We can then proceed to create its subgroups:

identityManager.add(new Group("North America", sales);

identityManager.add(new Group("EMEA", sales);

identityManager.add(new Group("Asia", sales);

// and so forth

The second parameter of the Group() constructor is used to specify the group's parent group. This allows us to create a hierarchical group structure, which can be used to mirror either a simple or complex personnel structure of an organisation. Let's now take a look at how we assign users to these groups.

The following code demonstrates how to assign an administrator group role for the Northeast sales group to user jsmith. The administrator group role may be used to grant certain users the privilege to modify permissions and roles for that group:

Role admin = BasicModel.getRole(identityManager, "administrator");

User user = BasicModel.getUser(identityManager, "jsmith");

Group group = BasicModel.getGroup(identityManager, "Northeast");

BasicModel.grantGroupRole(relationshipManager, user, admin, group);

A group role can be revoked using the revokeGroupRole() method:

BasicModel.revokeGroupRole(relationshipManager, user, admin, group);

To test whether a user has a particular group role, you can use the hasGroupRole() method:

boolean isUserAGroupAdmin = BasicModel.hasGroupRole(relationshipManager, user, admin, group);

Next, let's look at some examples of how to work with simple group memberships. The following code demonstrates how we assign sales staff rbrown to the Northeast sales group:

User user = BasicModel.getUser(identityManager, "rbrown");

Group group = BasicModel.getGroup(identityManager, "Northeast");

BasicModel.addToGroup(relationshipManager, user, group);

A User may also be a member of more than one Group; there are no built-in limitations on the number of groups that a User may be a member of.

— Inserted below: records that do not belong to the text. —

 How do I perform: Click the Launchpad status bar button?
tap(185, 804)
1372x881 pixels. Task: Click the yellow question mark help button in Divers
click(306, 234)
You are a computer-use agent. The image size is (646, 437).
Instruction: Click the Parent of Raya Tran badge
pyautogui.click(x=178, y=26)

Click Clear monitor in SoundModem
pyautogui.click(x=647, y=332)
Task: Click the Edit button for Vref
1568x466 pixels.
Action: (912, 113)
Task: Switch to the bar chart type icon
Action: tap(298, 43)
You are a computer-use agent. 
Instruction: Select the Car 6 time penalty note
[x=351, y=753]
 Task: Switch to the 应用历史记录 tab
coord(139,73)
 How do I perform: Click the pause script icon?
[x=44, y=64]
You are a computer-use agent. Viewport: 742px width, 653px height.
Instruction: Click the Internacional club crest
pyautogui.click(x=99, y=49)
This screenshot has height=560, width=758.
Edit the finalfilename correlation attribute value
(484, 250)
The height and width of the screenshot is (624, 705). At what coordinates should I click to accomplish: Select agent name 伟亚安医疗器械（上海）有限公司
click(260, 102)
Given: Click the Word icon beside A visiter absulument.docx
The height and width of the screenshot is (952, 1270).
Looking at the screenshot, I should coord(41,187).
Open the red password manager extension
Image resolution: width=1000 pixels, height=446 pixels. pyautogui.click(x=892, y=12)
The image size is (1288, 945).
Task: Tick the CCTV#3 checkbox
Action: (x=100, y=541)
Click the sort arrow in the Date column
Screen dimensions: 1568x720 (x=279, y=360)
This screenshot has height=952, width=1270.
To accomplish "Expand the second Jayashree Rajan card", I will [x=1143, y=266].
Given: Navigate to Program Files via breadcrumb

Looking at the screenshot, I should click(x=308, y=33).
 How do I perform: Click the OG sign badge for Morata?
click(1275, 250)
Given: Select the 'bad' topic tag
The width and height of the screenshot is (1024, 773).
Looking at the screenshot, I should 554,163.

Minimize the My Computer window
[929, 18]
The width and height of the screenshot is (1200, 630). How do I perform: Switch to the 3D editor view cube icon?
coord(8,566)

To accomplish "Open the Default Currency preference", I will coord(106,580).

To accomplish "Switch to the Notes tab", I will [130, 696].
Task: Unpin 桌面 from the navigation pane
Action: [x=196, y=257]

We can use the removeFromGroup() method to remove the same user from the group:

BasicModel.removeFromGroup(relationshipManager, user, group);

To check whether a user is the member of a group we can use the isMember() method:

boolean isUserAMember = BasicModel.isMember(relationshipManager, user, group);

Relationships can also be created via the add() method. The following code is equivalent to assigning a group role via the grantGroupRole() method shown above:

Role admin = BasicModel.getRole(identityManager, "administrator");

User user = BasicModel.getUser(identityManager, "jsmith");

Group group = BasicModel.getGroup(identityManager, "Northeast");

GroupRole groupRole = new GroupRole(user, group, admin);

identityManager.add(groupRole);

5.4. Realms and Tiers

In terms of API, both the Realm and Tier classes implement the Partition interface, as shown in the following class diagram:

A Realm is used to define a discrete set of users, groups and roles. A typical use case for realms is the segregation of corporate user accounts within a multi-tenant application, although it is not limited this use case only. As all identity management operations must be performed within the context of an active partition, PicketLink defines the concept of a default realm which becomes the active partition if no other partition has been specified.

A Tier is a more restrictive type of partition than a realm, as it only allows groups and roles to be defined (but not users). A Tier may be used to define a set of application-specific groups and roles, which may then be assigned to groups within the same Tier, or to users and groups within a separate Realm.